◆ **INSTRUCTIONS TO FOLLOW**: Should any entry seem unclear, still set it down exactly as given, along with all the others.

[Data records]
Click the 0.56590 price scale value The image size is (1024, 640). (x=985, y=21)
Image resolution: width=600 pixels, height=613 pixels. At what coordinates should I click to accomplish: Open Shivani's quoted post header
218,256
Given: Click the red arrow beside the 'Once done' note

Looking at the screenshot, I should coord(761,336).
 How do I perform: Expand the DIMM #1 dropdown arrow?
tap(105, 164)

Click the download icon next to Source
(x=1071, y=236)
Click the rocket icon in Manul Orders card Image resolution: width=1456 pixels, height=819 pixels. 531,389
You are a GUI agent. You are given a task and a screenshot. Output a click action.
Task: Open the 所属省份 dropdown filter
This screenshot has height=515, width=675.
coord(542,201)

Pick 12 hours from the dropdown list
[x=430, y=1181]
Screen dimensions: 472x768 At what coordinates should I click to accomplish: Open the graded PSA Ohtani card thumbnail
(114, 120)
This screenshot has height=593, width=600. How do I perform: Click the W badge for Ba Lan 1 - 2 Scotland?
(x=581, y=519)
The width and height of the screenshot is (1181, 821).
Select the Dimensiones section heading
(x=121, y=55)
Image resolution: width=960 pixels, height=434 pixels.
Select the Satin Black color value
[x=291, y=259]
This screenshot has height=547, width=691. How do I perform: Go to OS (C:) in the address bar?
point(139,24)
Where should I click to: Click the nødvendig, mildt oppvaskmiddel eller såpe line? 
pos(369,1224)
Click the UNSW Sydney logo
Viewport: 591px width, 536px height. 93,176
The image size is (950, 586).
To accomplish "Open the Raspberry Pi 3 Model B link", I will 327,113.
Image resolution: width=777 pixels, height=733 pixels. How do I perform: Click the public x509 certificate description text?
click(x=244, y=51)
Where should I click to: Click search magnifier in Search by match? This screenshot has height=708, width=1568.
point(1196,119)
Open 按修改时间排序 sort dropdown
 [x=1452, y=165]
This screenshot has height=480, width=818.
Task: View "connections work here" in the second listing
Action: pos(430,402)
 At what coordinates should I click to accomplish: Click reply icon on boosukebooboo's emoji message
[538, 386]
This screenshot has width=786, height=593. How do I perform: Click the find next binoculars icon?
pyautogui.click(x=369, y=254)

◆ **PROBLEM SOLUTION**:
Click the 0.56590 price scale value The image size is (1024, 640). (x=985, y=21)
Image resolution: width=600 pixels, height=613 pixels. At what coordinates should I click to accomplish: Open Shivani's quoted post header
218,256
Given: Click the red arrow beside the 'Once done' note

Looking at the screenshot, I should coord(761,336).
 How do I perform: Expand the DIMM #1 dropdown arrow?
tap(105, 164)

Click the download icon next to Source
(x=1071, y=236)
Click the rocket icon in Manul Orders card Image resolution: width=1456 pixels, height=819 pixels. 531,389
You are a GUI agent. You are given a task and a screenshot. Output a click action.
Task: Open the 所属省份 dropdown filter
This screenshot has height=515, width=675.
coord(542,201)

Pick 12 hours from the dropdown list
[x=430, y=1181]
Screen dimensions: 472x768 At what coordinates should I click to accomplish: Open the graded PSA Ohtani card thumbnail
(114, 120)
This screenshot has height=593, width=600. How do I perform: Click the W badge for Ba Lan 1 - 2 Scotland?
(x=581, y=519)
The width and height of the screenshot is (1181, 821).
Select the Dimensiones section heading
(x=121, y=55)
Image resolution: width=960 pixels, height=434 pixels.
Select the Satin Black color value
[x=291, y=259]
This screenshot has height=547, width=691. How do I perform: Go to OS (C:) in the address bar?
point(139,24)
Where should I click to: Click the nødvendig, mildt oppvaskmiddel eller såpe line? 
pos(369,1224)
Click the UNSW Sydney logo
Viewport: 591px width, 536px height. 93,176
The image size is (950, 586).
To accomplish "Open the Raspberry Pi 3 Model B link", I will 327,113.
Image resolution: width=777 pixels, height=733 pixels. How do I perform: Click the public x509 certificate description text?
click(x=244, y=51)
Where should I click to: Click search magnifier in Search by match? This screenshot has height=708, width=1568.
point(1196,119)
Open 按修改时间排序 sort dropdown
 [x=1452, y=165]
This screenshot has height=480, width=818.
Task: View "connections work here" in the second listing
Action: pos(430,402)
 At what coordinates should I click to accomplish: Click reply icon on boosukebooboo's emoji message
[538, 386]
This screenshot has width=786, height=593. How do I perform: Click the find next binoculars icon?
pyautogui.click(x=369, y=254)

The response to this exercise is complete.